At first, I was aware of roiling clouds, touched with fiery orange. I couldn’t tell if it was a sunset or these were clouds billowing out of a volcano. I gradually decided it was a volcano. After a while, I became aware of an entity. It did not appear to be human but, in the Symbolic Realm, it’s hard to tell exactly what things are. This entity had white hair and scorched brown skin. He/she didn’t appear to be aware of me.


The instructions were clear: Do not bow to the entity. Do not do anything. Just hold the space.

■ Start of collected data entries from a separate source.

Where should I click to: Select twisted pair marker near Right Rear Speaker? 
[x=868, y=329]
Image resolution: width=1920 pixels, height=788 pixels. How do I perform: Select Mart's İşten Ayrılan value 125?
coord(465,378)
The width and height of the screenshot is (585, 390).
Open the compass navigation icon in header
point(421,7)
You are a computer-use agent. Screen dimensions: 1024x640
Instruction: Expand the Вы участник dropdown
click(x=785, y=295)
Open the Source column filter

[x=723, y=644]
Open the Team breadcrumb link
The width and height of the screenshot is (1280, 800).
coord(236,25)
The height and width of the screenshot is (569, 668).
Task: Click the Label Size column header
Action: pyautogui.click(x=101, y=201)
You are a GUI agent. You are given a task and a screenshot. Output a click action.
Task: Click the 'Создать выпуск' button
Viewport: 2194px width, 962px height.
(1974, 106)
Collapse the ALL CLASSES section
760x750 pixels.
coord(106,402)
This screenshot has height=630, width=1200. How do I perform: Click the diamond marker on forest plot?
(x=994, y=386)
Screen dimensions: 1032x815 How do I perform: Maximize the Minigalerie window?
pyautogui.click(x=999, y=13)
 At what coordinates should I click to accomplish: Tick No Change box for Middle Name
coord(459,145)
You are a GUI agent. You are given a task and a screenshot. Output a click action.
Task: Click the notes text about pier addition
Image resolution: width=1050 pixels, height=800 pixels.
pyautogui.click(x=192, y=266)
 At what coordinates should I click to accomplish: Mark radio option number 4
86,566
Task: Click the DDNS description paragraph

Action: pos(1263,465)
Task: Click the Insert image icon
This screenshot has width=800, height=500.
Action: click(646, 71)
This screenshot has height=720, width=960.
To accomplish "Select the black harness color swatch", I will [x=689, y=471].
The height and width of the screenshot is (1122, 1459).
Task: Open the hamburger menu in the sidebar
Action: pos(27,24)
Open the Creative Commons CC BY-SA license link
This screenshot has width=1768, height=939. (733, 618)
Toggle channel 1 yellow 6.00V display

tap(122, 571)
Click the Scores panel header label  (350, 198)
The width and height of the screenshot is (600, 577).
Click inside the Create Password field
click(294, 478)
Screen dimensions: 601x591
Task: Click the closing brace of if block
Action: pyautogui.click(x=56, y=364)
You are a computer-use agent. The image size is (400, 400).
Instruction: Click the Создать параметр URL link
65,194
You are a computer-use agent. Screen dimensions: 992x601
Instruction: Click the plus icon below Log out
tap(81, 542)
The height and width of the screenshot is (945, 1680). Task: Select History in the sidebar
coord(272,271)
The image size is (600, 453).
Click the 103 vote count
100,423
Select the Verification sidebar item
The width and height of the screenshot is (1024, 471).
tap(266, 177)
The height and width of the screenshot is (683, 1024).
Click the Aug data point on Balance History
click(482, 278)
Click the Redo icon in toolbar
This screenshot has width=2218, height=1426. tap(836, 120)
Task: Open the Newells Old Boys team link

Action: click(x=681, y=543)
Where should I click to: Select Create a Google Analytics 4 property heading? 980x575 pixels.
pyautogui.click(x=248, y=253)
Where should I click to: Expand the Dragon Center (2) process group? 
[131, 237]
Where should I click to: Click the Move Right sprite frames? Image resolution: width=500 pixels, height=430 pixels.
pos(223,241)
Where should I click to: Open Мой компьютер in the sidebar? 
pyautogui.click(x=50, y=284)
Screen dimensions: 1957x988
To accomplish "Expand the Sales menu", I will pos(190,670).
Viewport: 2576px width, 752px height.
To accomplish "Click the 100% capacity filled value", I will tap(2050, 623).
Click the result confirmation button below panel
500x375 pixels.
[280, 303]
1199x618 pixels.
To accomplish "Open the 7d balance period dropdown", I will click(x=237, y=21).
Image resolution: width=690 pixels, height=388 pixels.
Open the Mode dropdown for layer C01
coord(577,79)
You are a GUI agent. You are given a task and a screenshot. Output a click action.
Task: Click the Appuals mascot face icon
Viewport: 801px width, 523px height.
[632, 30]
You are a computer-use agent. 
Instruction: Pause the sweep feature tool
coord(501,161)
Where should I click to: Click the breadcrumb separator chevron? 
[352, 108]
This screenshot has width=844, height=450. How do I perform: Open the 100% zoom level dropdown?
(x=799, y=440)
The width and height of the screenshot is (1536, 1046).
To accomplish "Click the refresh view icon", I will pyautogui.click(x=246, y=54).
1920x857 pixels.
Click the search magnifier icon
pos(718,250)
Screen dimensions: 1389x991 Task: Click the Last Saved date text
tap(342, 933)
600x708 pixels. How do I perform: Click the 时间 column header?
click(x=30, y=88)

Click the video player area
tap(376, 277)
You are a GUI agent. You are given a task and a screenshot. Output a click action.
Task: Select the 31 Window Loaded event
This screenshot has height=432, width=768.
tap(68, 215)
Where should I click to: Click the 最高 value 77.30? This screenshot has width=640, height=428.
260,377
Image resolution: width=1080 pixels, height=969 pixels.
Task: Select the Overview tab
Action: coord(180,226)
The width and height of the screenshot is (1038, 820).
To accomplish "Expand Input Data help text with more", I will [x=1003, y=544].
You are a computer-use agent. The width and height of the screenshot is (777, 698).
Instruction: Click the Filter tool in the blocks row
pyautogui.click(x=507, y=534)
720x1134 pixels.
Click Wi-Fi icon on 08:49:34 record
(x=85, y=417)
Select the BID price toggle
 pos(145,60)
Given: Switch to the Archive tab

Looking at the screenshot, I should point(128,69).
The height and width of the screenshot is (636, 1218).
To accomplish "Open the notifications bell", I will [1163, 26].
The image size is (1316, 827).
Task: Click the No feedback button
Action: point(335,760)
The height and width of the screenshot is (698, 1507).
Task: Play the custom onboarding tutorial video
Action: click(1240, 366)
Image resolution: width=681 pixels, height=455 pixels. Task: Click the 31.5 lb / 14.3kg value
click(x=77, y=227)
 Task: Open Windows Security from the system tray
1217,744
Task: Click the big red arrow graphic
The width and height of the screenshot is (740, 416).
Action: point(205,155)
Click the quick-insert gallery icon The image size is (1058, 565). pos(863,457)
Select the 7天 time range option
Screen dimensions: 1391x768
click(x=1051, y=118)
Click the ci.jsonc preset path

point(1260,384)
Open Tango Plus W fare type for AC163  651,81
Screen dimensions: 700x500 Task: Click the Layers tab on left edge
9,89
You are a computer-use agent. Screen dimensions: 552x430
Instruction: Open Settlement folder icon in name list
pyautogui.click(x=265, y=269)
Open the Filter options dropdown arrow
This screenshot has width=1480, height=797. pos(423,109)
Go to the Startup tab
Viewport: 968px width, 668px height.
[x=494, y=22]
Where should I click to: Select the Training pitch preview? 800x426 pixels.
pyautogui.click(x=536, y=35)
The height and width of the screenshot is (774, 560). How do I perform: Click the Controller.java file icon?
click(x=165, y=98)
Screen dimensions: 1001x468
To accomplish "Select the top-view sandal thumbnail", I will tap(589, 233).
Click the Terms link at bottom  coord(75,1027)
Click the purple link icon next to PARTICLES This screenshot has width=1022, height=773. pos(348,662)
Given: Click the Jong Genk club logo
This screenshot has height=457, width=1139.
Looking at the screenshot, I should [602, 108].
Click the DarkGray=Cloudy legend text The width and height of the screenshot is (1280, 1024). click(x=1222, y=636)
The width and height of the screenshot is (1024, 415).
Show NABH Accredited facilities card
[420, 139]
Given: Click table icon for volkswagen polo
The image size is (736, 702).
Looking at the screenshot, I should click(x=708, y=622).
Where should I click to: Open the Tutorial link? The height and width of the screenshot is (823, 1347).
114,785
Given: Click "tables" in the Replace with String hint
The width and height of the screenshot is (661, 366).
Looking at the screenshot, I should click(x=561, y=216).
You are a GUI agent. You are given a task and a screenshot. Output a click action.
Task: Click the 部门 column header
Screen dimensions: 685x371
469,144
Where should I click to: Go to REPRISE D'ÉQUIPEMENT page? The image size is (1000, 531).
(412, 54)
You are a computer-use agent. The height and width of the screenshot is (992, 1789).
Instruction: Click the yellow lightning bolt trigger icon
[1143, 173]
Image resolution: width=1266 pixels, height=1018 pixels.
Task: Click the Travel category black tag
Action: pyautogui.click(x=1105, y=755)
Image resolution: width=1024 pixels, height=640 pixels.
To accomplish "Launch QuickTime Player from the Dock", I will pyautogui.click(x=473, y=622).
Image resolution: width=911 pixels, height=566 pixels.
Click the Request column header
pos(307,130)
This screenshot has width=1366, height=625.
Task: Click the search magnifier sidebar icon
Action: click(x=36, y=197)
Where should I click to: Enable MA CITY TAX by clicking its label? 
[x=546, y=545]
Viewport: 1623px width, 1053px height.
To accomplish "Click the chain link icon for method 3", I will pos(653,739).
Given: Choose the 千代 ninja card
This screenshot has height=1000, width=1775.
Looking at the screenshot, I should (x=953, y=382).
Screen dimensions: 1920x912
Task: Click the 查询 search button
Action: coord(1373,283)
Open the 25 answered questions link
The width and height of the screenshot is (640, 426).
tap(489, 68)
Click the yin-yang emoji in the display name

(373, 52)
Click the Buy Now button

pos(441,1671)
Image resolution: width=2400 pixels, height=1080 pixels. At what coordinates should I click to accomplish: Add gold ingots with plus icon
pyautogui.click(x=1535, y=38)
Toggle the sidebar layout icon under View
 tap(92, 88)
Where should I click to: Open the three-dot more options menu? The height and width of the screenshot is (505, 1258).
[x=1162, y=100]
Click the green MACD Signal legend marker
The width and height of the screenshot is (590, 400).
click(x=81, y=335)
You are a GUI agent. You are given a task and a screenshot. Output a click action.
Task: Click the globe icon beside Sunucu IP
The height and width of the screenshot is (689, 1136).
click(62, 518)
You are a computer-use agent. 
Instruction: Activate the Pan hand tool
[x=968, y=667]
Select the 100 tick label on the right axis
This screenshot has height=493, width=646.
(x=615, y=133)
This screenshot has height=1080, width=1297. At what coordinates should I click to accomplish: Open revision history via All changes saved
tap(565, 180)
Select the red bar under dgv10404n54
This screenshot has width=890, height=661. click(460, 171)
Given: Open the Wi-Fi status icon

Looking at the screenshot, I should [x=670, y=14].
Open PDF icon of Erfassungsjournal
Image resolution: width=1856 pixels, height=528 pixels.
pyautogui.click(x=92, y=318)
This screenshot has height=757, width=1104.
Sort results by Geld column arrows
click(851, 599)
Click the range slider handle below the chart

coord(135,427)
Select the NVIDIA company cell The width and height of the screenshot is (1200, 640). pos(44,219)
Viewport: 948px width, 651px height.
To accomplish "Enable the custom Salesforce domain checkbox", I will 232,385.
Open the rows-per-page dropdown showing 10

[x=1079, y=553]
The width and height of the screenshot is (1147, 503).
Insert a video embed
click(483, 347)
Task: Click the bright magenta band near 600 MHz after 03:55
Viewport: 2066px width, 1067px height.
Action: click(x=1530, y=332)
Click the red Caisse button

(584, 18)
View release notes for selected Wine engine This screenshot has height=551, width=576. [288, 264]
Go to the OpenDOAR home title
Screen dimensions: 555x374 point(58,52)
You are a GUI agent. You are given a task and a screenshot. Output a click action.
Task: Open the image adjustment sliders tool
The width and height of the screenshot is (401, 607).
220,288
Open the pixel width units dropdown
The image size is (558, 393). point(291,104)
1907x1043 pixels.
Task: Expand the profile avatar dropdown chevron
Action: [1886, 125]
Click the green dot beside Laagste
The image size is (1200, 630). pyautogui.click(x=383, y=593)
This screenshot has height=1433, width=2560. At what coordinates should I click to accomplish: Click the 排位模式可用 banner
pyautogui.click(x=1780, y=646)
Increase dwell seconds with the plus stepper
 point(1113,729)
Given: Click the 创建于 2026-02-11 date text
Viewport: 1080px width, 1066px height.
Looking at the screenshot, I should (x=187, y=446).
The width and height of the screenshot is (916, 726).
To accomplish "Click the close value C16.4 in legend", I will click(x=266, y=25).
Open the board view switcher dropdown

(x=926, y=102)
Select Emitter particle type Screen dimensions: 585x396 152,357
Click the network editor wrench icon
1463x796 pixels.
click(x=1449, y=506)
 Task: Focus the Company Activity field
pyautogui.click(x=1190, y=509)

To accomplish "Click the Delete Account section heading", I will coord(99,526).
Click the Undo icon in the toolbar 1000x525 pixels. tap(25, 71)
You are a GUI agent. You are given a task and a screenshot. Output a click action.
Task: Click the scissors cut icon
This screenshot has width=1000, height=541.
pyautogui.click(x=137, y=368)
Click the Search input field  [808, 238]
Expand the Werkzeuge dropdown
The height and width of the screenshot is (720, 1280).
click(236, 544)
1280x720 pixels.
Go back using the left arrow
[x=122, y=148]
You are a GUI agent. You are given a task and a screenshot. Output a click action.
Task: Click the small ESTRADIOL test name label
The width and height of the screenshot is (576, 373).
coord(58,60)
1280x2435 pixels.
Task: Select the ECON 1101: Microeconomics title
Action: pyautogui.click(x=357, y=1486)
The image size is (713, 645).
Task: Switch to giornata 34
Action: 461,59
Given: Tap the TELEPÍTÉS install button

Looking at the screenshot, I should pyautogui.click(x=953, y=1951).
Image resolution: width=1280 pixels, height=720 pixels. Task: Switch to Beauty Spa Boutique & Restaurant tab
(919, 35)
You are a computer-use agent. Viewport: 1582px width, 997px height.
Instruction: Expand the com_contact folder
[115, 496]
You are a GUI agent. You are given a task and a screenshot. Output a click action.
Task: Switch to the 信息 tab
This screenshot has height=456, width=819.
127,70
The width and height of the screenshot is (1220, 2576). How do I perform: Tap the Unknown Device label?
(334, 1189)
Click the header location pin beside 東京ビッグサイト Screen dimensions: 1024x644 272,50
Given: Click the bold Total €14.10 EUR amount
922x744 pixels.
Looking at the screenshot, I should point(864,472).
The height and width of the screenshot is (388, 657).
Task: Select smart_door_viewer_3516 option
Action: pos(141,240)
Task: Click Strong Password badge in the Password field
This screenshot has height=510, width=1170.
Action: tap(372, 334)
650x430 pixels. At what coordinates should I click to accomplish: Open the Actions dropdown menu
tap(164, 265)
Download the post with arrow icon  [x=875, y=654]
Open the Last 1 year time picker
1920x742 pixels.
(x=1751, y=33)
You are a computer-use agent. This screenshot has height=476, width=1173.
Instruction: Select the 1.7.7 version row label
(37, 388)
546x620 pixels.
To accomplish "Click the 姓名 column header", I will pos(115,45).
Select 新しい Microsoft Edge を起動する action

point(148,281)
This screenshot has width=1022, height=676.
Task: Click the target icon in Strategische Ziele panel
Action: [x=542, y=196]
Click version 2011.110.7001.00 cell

It was a lot of work but I could maintain the channel, connecting the depth with the light. Eventually, I realized that I appeared much like the avatar I’ve described in the previous entries. You know, the silver and gold and transparent avatar. There is a sense of being a bridge between two ‘worlds,’ one of light and the other of dark. The entity on the ‘light’ side - which was more of a hellscape so I’m not sure how light it really was - needed to cross through the threshold. On the dark side of the threshold was a black demon with scaly wings. The two side met. It was a pleasant reunion, friendly even.


Nothing much happened after that. The two remained together and there didn’t appear to be anything to do besides do nothing but remain present. The instructions were clear on that: This wasn’t about me and I wasn’t to intrude. My work was to remain invisible and maintain the space and the focus.


These are strange experiences. I’m curious to see where they lead. And, of course, I continue to wonder if I’m just making them up.